Надо было начинать новую жизнь. Но… «не вливают новое вино в старые мехи». Он чувствовал и понимал, что со старым своим содержанием ему не удастся построить новую свою жизнь. Ранее помянуто уже было, что личностью являлся он крайне индивидуалистической, воинственно-эгоцентричной. В сочетании с его ярко выраженным нонконформизмом это давало такой результат, с которым весьма трудно было уживаться, просто существовать безконфликтно в несовершенном обществе людей. Нужно было менять в себе что-то. А что это значит, понять сможет только тот человек, который сам, хотя бы раз в своей жизни, попробовал волевыми усилиями хоть что-нибудь изменить в самом себе, любимом.
Заглядывая мысленно в «старые мехи» свои, он в ужасе отшатывался, немилосердно зажав рукою слабый свой нос, спасая его от обдававшего смрада. Но, ничего не поделаешь, заглядывать было необходимо (необходимость этого осознал он с помощью давней уже «терапии» Виктора Патарача). Хотя бы для того, чтобы понять, что к чему. «Познай себя как мир, и познаешь мир, как себя», – такой постулат вывел он сам ещё в ходе прежнего своего саморазвития. И упорно пытался с тех пор разобраться в самом себе. А когда приходило некое понимание, необходимо было как-то изменять положение дел: очищать для начала «мехи» от смрадной грязи, а затем и пытаться создавать «мехи новые».
Сказать, что всё это, начиная от просто «заглядывания» внутрь себя, было очень нелегко, предельно нелегко – ничего не сказать. Весь первый год, прожитый им «дома», едва ли он отходил на сколько-нибудь существенное расстояние от состояния, близкого к отчаянию.

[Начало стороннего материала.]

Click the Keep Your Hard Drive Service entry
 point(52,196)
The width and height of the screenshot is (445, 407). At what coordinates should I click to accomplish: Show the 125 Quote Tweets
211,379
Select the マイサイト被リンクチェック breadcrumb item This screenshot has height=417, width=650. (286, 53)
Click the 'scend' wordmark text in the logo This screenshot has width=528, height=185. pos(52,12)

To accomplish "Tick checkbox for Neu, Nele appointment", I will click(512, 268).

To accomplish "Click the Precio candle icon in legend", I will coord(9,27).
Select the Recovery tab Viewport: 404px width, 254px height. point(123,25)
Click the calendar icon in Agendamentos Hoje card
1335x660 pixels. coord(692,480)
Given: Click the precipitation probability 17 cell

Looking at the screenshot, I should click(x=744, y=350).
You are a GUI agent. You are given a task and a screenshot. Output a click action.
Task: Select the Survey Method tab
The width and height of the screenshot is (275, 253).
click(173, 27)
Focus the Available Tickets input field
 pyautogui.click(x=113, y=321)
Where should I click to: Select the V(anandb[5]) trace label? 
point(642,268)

От ощущения и осознания собственной не то что недостойности, а вообще – гадкости и гнусности, ему жить не хотелось. Чувство отвращения от самого себя, стыда за себя, такого вот, несуразно-остроугольного и жёстко-колючего, а также и вины – не конкретной какой-то вины, а вообще вины – перед всеми людьми, вины за то, что он вообще существует в мiре людей, никак не умея в него вписаться, преследовало его неотступно.

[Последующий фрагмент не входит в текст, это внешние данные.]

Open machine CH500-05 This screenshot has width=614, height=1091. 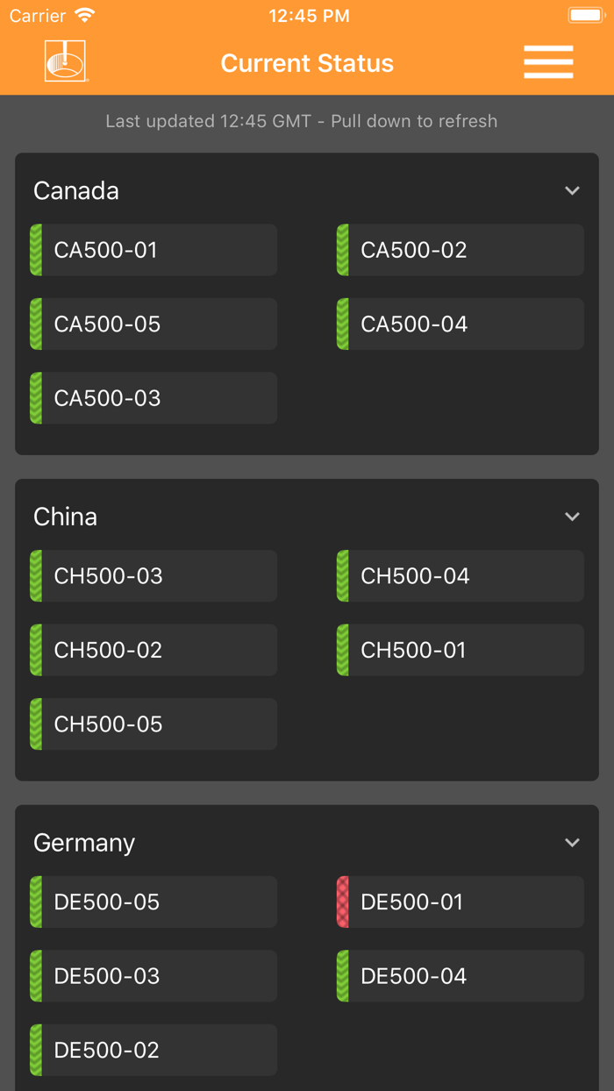pos(154,724)
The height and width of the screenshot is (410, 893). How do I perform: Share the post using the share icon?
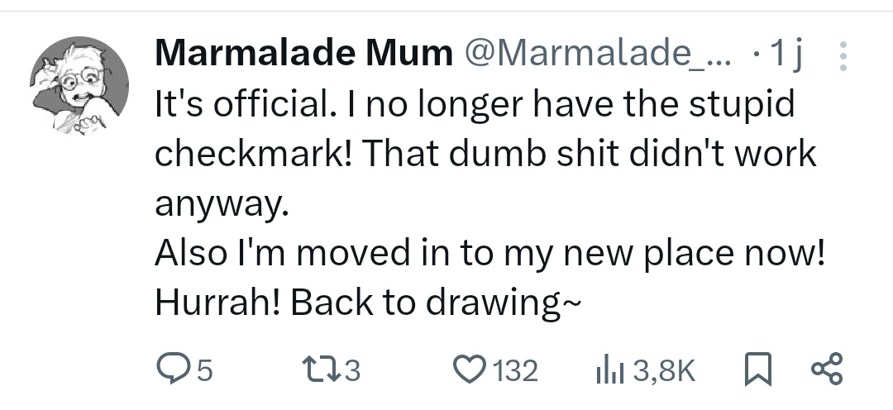point(826,369)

Кстати будет заметить, что это чувство вины будет посещать его периодически и впредь, на протяжении всей его жизни. Моменты этих «посещений», как можно предположить, были моментами достижения некоей греховной «критической массы», накапливавшейся в нём постепенно. За ними следовало неосознанное поначалу, а затем и осознанное, внутреннее покаяние перед людским мiром. И моменты эти переживались им внутренне достаточно тяжело. Видимо, это было платой, за его нонконформизм.
Единственной отдушиной в безпросветном и затхлом существовании его в бренном этом мiре, в которой был хоть какой-то смысл, была его учёба…
Отношения на работе у него не сложились, хотя в бригаде, куда он попал, и был старый его приятель, с которым работали они вместе и дружили восемь лет назад. Он давно уже перерос весьма примитивный уровень рабочей бригады. Нормального – на своём уровне – человеческого общения найти он там не мог. (Впрочем, был там один неординарный и загадочно-интересный молодой паренёк, способный понять что-то из его взглядов. Но и тот уехал вскоре на родину свою по зову девушки любимой.) Да и сама-то атмосфера в коллективе была с гнильцой: с хитромудрыми и нагловатыми лодырями, а также и лизоблюдами, с одной стороны, и с трусливо помалкивавшими трудягами, «пахавшими» «за того парня», – с другой. Дополняло картинку эту, не слишком приглядную, едва ли не всеобщее пьянство.
Приятель его Генка, будучи бесшабашным, общительным и весёлым молодым парнем, за прошедшие годы вполне серьёзно приобщился к повальному этому недугу. Хотя, в ответ на все его увещевания, упорно и, как всегда, весело не признавал себя пьющим. (Что не помогло ему, скажем, забегая на полтора десятка лет вперёд, избежать пьяной смерти: пьяным вывалился он из окна восьмого этажа.) Бывший ранее отличным трудягой, Генка занял теперь своё место среди первых: вечно нетрезвых «мудрецов».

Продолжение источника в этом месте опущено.